= WHAT YOU ARE ASKED TO DO =
In the entries below, locate the line with "At what coordinates", then give again that line and all lines after it, exactly, with pictures omitted.

---+---

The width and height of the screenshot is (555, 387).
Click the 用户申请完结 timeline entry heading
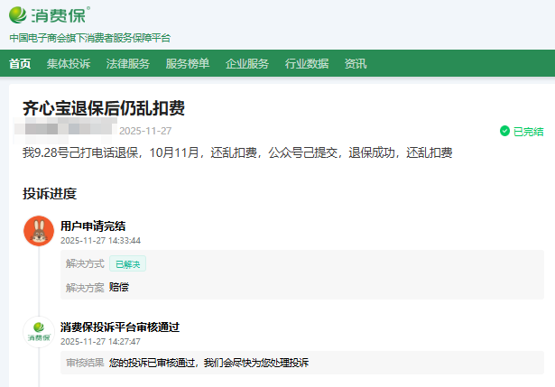click(93, 226)
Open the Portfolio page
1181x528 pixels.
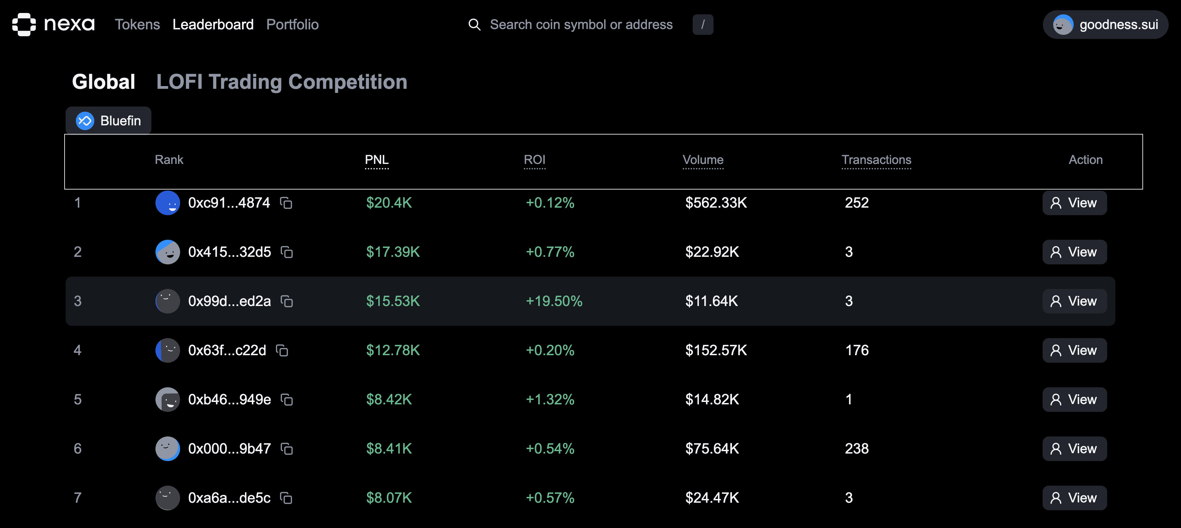pyautogui.click(x=292, y=24)
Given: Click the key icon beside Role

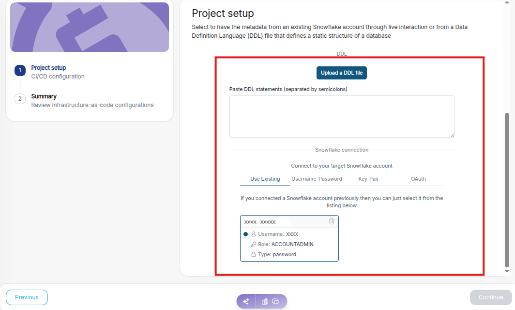Looking at the screenshot, I should [253, 244].
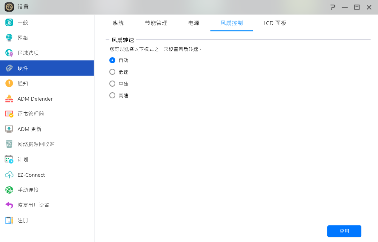This screenshot has height=242, width=378.
Task: Select the 自动 fan speed radio button
Action: click(x=112, y=60)
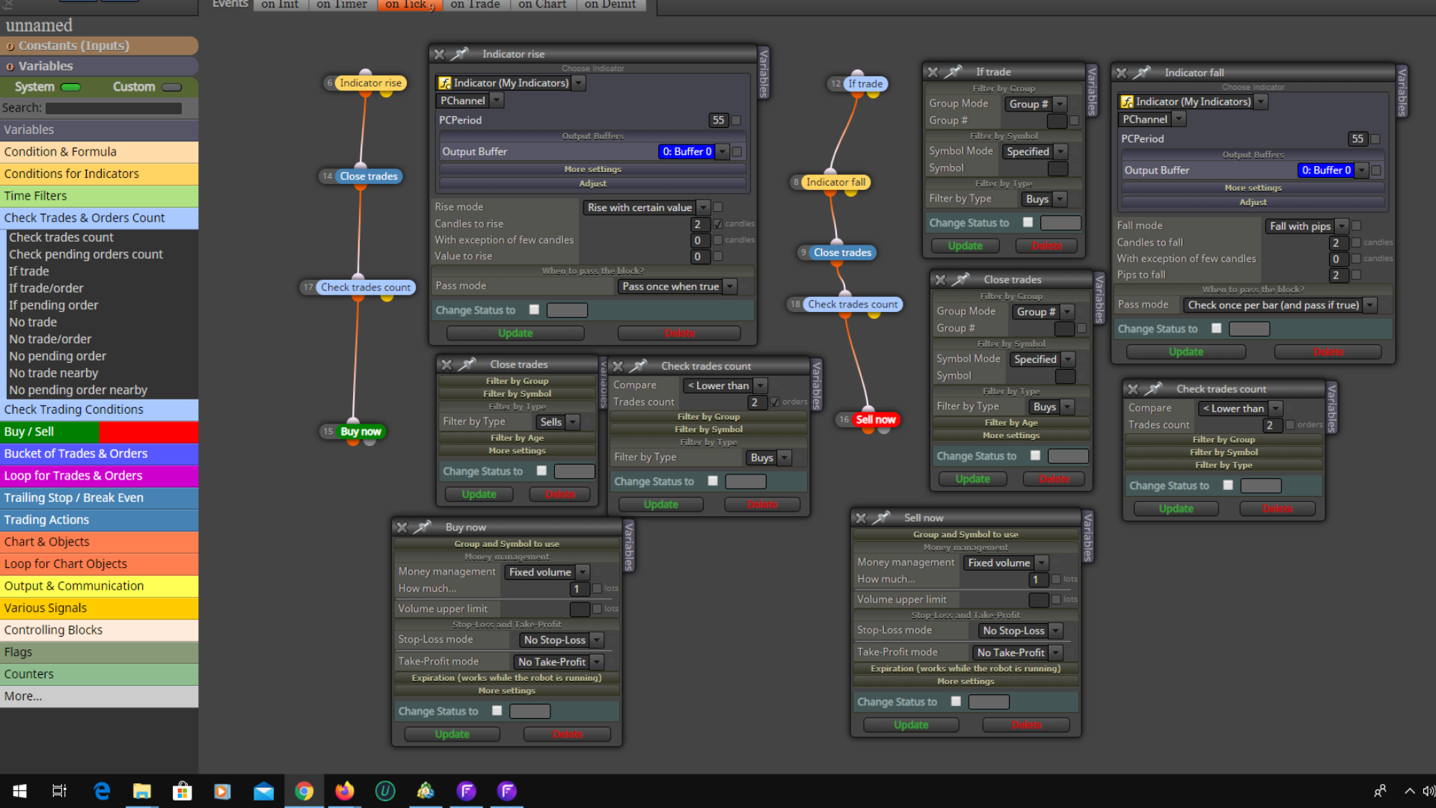Open Chrome from the taskbar
This screenshot has height=808, width=1436.
(x=304, y=791)

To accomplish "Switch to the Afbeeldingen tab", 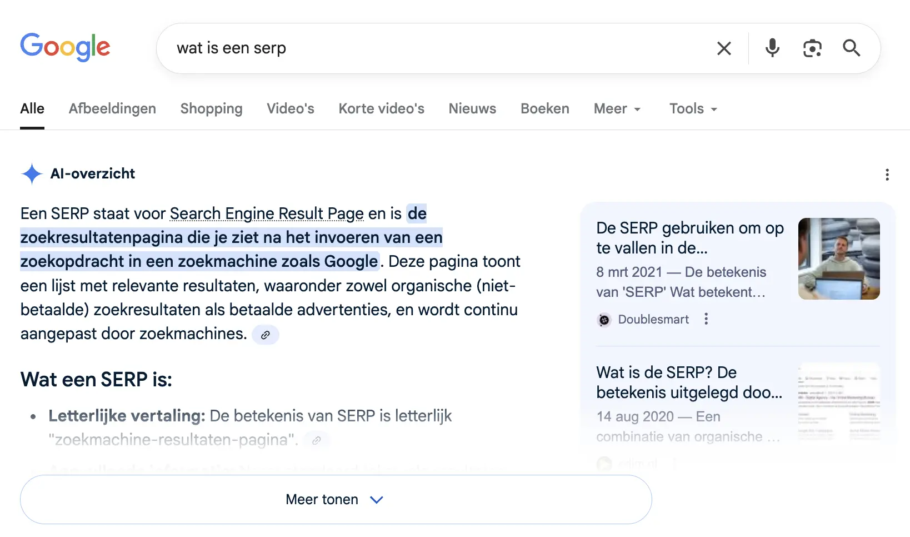I will click(x=112, y=109).
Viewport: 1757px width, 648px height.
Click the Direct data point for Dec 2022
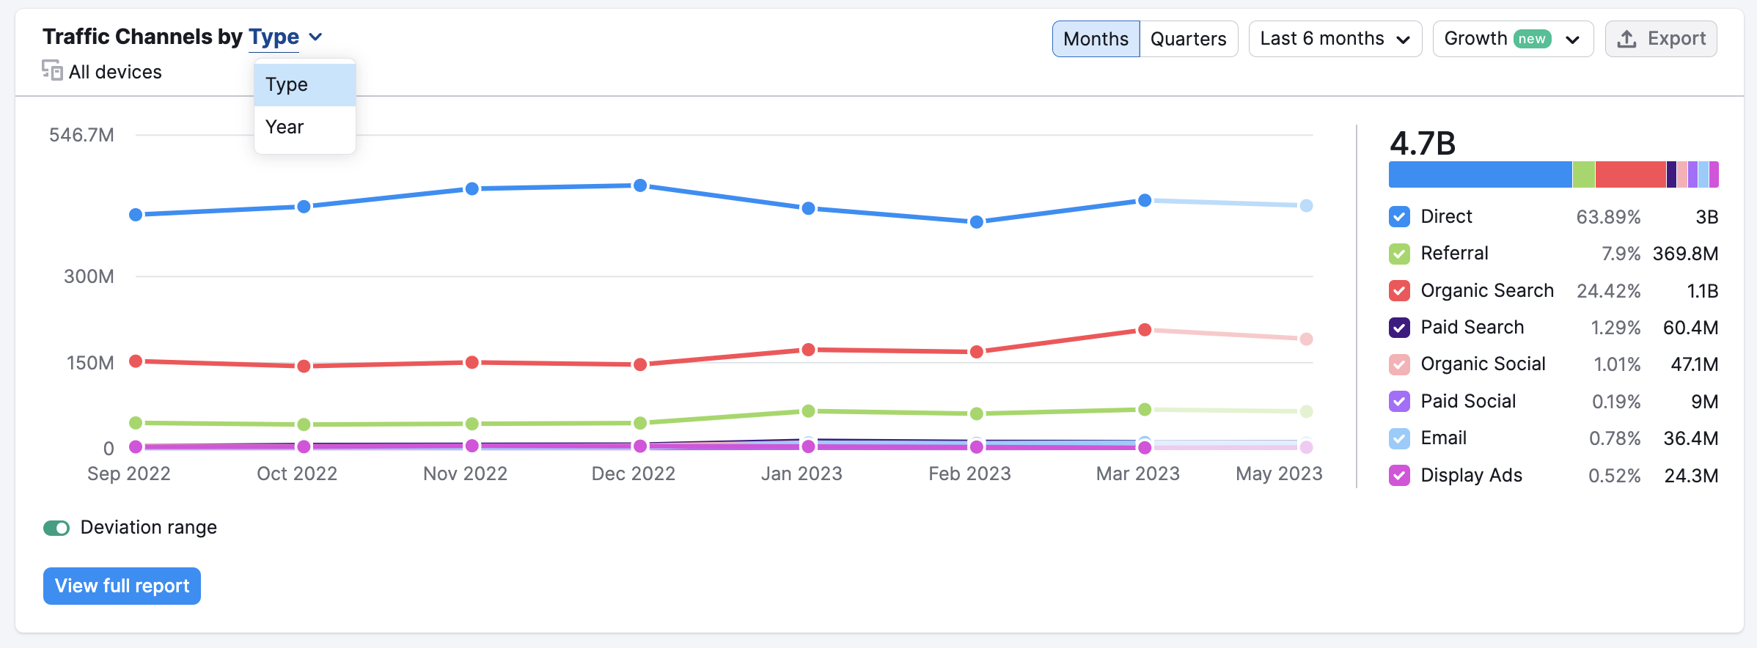[x=640, y=185]
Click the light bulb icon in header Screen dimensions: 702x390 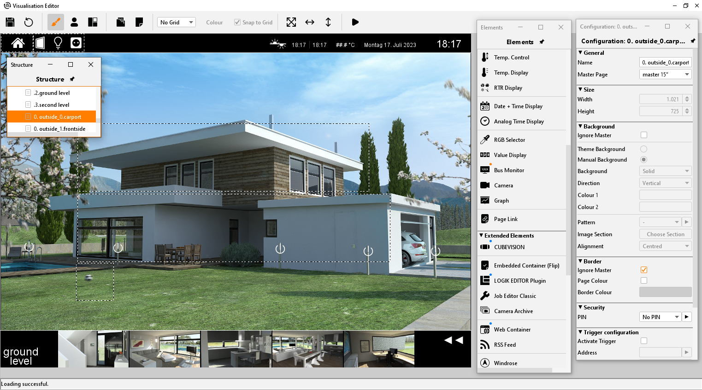[x=58, y=43]
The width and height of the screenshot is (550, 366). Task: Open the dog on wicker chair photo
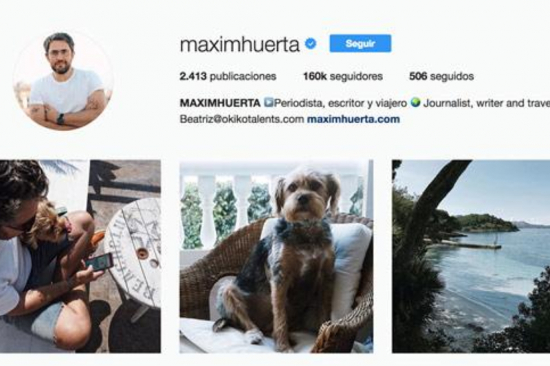coord(276,256)
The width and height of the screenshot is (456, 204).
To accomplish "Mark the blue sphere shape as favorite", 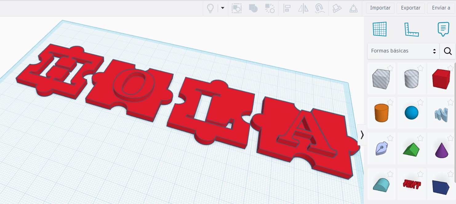I will click(420, 102).
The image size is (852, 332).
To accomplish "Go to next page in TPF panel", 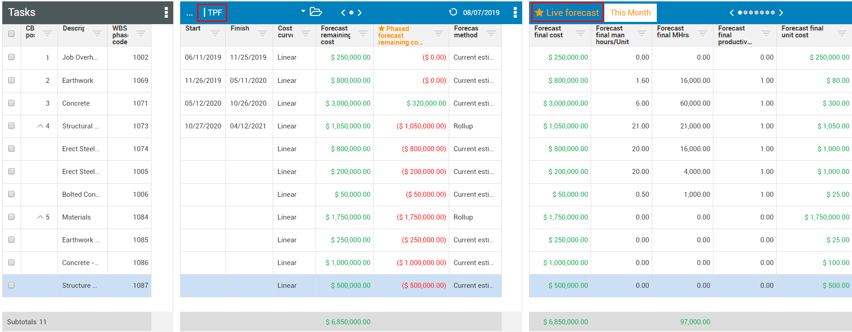I will pos(360,13).
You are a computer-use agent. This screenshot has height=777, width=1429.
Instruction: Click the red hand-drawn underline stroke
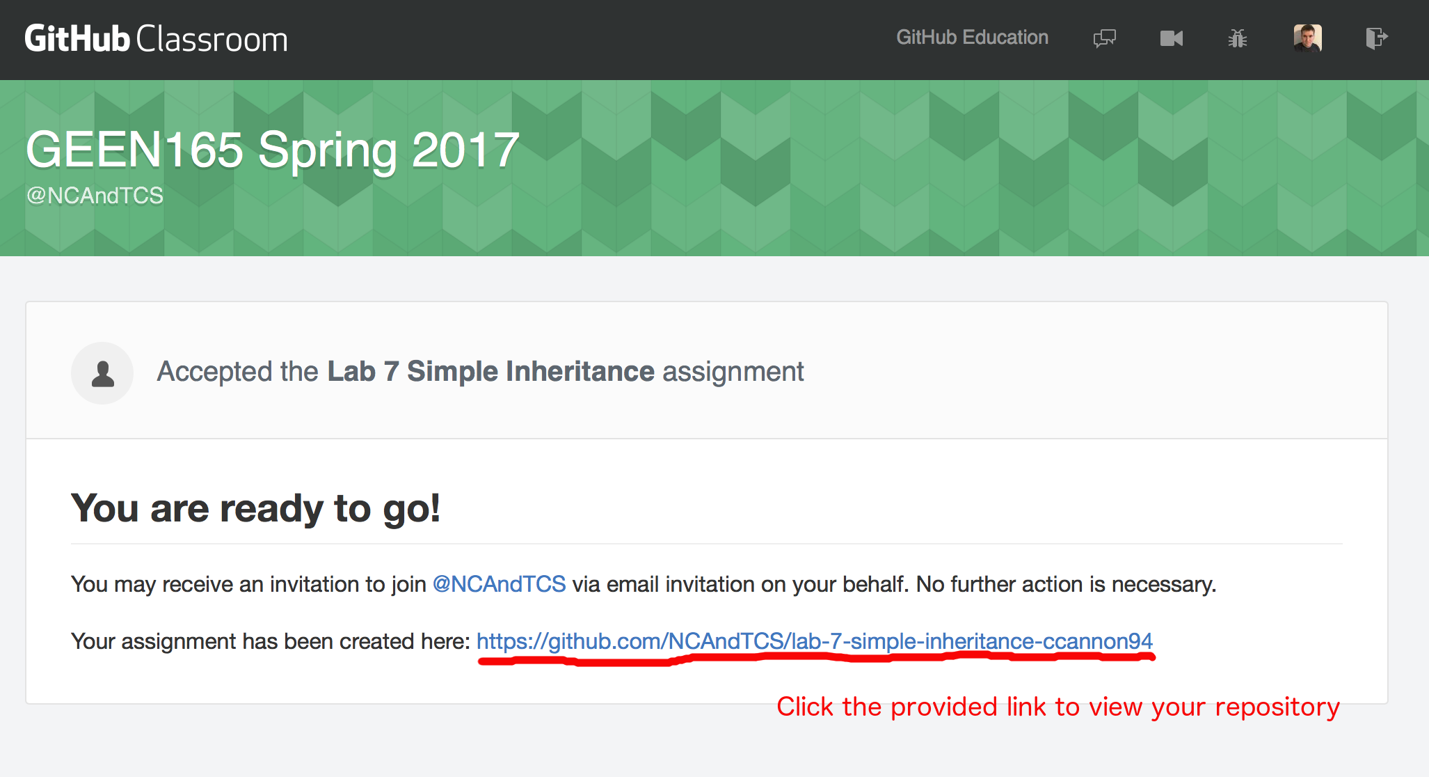pos(814,659)
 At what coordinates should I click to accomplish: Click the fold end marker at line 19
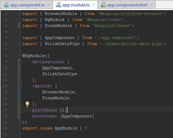click(20, 122)
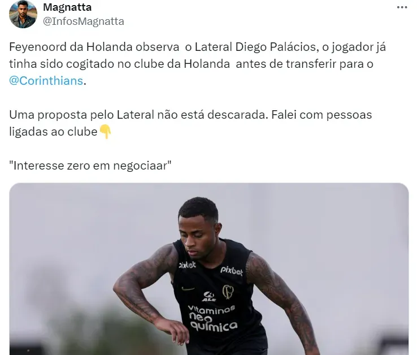Viewport: 417px width, 355px height.
Task: Open the Magnatta profile avatar
Action: (23, 14)
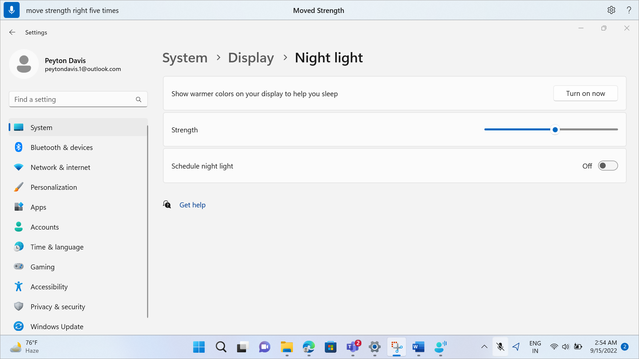Open Windows Update settings
639x359 pixels.
(x=57, y=326)
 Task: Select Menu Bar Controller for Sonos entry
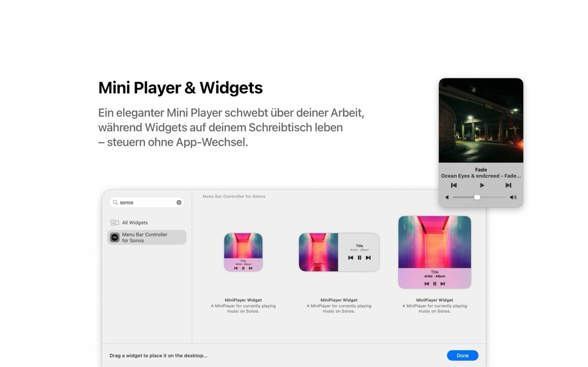(x=147, y=237)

---+---

= ANSWER AREA =
 At what coordinates should I click to accomplish: Click the fold end marker at line 19
click(20, 122)
Viewport: 417px width, 355px height.
Task: Open the Magnatta profile avatar
Action: (23, 14)
Open Windows Update settings
639x359 pixels.
(x=57, y=326)
 Task: Select Menu Bar Controller for Sonos entry
(x=147, y=237)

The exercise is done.